In conclusion, the Court answer to the first question is that “Article 15 of Regulation No 44/2001 must be interpreted as meaning that the activities of publishing books, lecturing, operating websites, fundraising and being assigned the claims of numerous consumers for the purpose of their enforcement do not entail the loss of a private Facebook account user’s status as a ‘consumer’ within the meaning of that article”.
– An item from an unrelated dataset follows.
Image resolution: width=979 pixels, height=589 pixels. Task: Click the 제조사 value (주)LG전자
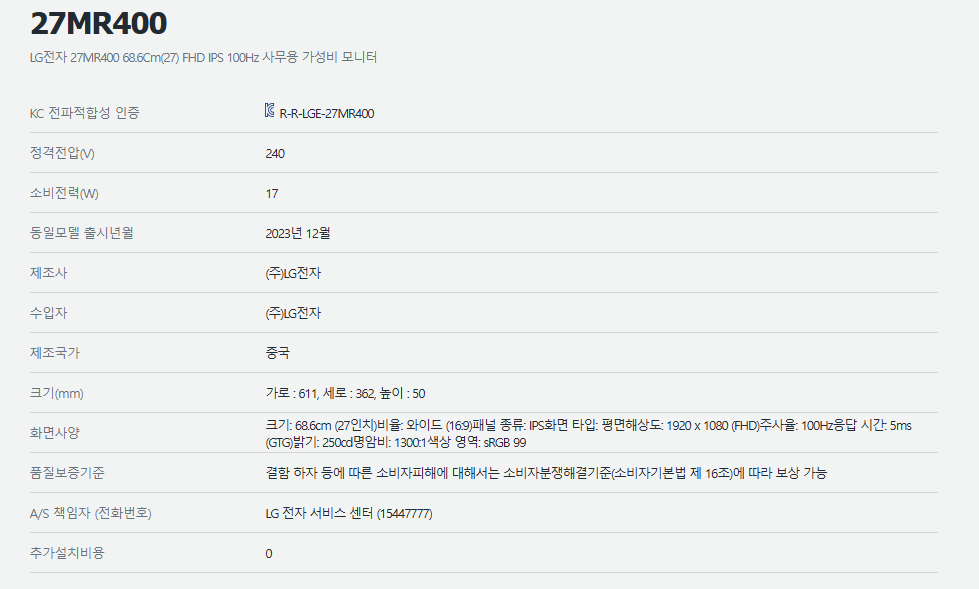point(293,273)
Regarding the second question, the Court notes that it has already held that, since the special system established in Article 15 et seq. of Regulation No 44/2001 is inspired by the concern to protect the consumer as the party deemed to be economically weaker and less experienced in legal matters than the other party to the contract, the consumer is protected only in so far as he is, in his personal capacity, the plaintiff or defendant in proceedings. Consequently, an applicant who is not himself a party to the consumer contract in question cannot enjoy the benefit of the jurisdiction relating to consumer contracts. In fact, the condition that a contract must have been concluded between the consumer and the trader or professional concerned makes it possible to ensure that the attribution of jurisdiction is predictable, which is one of the objectives of Regulation No 44/2001, as is apparent from recital 11 thereof.
Finally, Article 16(1) of Regulation No 44/2001 must be interpreted as meaning that it does not apply to the proceedings brought by a consumer for the purpose of asserting, in the courts of the place where he is domiciled, not only his own claims, but also claims assigned by other consumers domiciled in the same Member State, in other Member States or in non-member countries.